Task brief
From the LUC7L summary, extract the passage from "This table summarizes" up to and including "each molecular layer.", copying it word for word.

Quoted passage
Q-omics provides the consensus-scored LUC7L profile across patient tissues and cancer cell-line models. LUC7L expression is associated with patient survival in 18 of 34 cancer types, with the highest sampling consensus in KIRC. Among the 18 cancer types available for tumor–normal comparison, LUC7L is differentially expressed in 10, with the highest sampling consensus in COAD. Additionally, LUC7L protein abundance shows 19,964 significant protein co-abundance associations, with the highest sampling consensus in GBM. Together, these results highlight KIRC, COAD, and GBM as cancer lineages where LUC7L shows reproducible signals across survival, tumor–normal expression, and patient cross-omics analyses.
Every result is evaluated using two consensus scores. Sampling consensus measures how consistently a finding is reproduced within a cancer lineage across different conditions. Lineage consensus measures how broadly the result is shared across cancer types, distinguishing pan-cancer signals from lineage-specific patterns.
Premium analyses for LUC7L — synthetic lethality, tumor antigen, and pembrolizumab response.
This table summarizes LUC7L survival associations across molecular data types. LUC7L RNA expression shows survival associations in the most cancer types (18), followed by mutation status (3) and mass-spec protein abundance (10). The rightmost column indicates the cancer type with the highest sampling consensus for each molecular layer.

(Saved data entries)

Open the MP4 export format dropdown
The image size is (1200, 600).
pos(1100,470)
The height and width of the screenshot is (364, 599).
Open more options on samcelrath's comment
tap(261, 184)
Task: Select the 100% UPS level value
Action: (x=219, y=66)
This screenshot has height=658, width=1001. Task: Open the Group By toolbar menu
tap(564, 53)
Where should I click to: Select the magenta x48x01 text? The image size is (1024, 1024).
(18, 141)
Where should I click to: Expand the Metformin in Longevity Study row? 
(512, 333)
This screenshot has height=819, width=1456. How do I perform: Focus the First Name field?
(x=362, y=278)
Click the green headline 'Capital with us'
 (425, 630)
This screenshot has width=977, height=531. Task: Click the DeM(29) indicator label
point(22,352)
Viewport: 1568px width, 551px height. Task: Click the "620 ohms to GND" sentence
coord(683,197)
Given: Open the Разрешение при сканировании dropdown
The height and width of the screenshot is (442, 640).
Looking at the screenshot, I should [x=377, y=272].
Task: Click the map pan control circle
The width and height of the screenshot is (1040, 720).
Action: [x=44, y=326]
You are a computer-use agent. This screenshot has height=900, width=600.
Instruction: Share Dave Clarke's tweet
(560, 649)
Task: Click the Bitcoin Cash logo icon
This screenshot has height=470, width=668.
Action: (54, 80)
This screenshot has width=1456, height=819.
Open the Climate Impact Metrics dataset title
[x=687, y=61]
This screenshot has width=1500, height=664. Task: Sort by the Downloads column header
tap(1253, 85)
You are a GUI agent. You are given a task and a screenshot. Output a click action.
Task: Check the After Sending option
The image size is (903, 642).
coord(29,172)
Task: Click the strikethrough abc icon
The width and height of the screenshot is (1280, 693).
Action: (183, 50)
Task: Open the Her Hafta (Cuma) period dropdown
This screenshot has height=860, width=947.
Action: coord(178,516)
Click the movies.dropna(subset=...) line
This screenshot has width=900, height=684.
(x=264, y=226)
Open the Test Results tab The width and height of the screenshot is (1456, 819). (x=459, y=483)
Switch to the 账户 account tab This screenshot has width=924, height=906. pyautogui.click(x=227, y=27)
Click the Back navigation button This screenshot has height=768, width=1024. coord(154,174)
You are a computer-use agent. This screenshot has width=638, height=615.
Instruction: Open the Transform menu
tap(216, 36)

Response to this exercise
This table summarizes LUC7L survival associations across molecular data types. LUC7L RNA expression shows survival associations in the most cancer types (18), followed by mutation status (3) and mass-spec protein abundance (10). The rightmost column indicates the cancer type with the highest sampling consensus for each molecular layer.